PERMINTAAN TERTULIS:
Tuliskan lanjutan berita di bawah ini tentang penyusunan Perpres Ditjen Pesantren, mulai setelah kalimat terakhir yang tercantum.

KUTIPAN YANG DIBERIKAN:
Menag Dorong Penyusunan Perpres Ditjen Pesantren Berbasis Aspirasi Ormas dan Tokoh Pesantren

bumi pesantren | 29 November 2025 05:12

Menag Dorong Penyusunan Perpres Ditjen Pesantren Berbasis Aspirasi Ormas dan Tokoh Pesantren
Menag Nasaruddin Umar menghadiri FGD mengenai Ontologi, Epistemologi, dan Aksiologi Ditjen Pesantren. (dok kemenag)

JAKARTA, PustakaJC.co - Kementerian Agama terus mematangkan pembentukan Direktorat Jenderal (Ditjen) Pesantren. Menteri Agama Nasaruddin Umar menegaskan bahwa penyusunan Peraturan Presiden (Perpres) tentang Ditjen Pesantren harus mengedepankan penyerapan aspirasi seluas mungkin dari para pemangku kepentingan, khususnya ormas Islam dan komunitas pesantren.

 

Pesan tersebut disampaikan Menag saat menghadiri Focus Group Discussion (FGD) Pendalaman Materi Naskah Akademik dan Rancangan Perpres Ditjen Pesantren di Jakarta, Kamis, (27/11/2025). Hadir sejumlah tokoh, mulai dari Direktur Pendidikan Diniyah dan Pondok Pesantren Basnang Said, Penasihat Ahli Menteri Prof. Dr. Nur Syam, hingga akademisi seperti Dr. KH. Abdul Moqsith Ghazali, Dr. KH. Ginanjar Sya’ban, dan Dr. KH. Ilyas Marwal. Dilansir dari kemenag.go.id, Sabtu, (29/11/2025).

DATA YANG DIBERIKAN:
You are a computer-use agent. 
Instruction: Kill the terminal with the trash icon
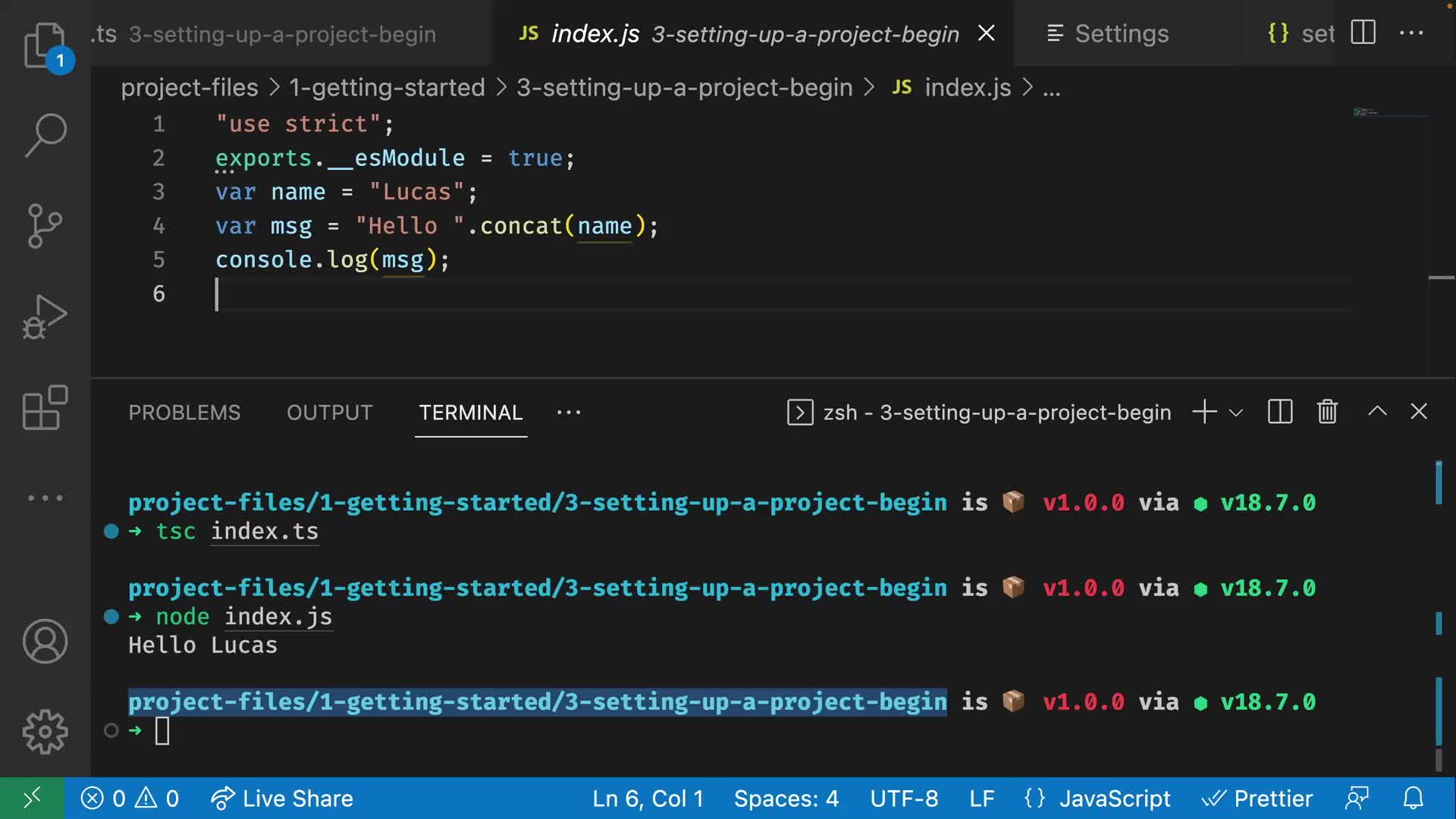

JAWABAN LATIHAN:
Menag menegaskan bahwa Ditjen Pesantren bukan dibangun sebagai lembaga “pengendali”, tetapi fasilitator yang memahami karakter khas pesantren. Menurutnya, legitimasi sosial sangat penting agar keberadaan Ditjen Pesantren tidak menimbulkan kesan birokratis atau top-down.

 

“Kita tampung seluruh aspirasi. Apa yang diharapkan NU, Muhammadiyah, dan ormas lainnya. Kita harus hadir sebagai wadah, bukan penentu tunggal,” ujar Nasaruddin.

 

 

 

 

Ia meminta jajarannya mengundang 68 ormas Islam untuk memastikan regulasi yang disusun memiliki dukungan kuat dan benar-benar mewakili kebutuhan pesantren.

 

Rancangan Ditjen Pesantren mengadopsi filosofi khidmah atau pelayanan. Menag menekankan bahwa pendidikan pesantren memiliki ontologi tersendiri yang berbeda dari sekolah umum—pendekatan hudhuri (presensi spiritual) yang menyentuh aspek rasa, bukan sekadar transfer ilmu.

 

“Pesantren tidak hanya bicara halal-haram. Ia berbicara tentang wushul, kedalaman batin, dan menghindari sifat ghafil (lalai). Karena itu Ditjen Pesantren harus menjadi pelayan yang paham, bukan komandan,” jelasnya.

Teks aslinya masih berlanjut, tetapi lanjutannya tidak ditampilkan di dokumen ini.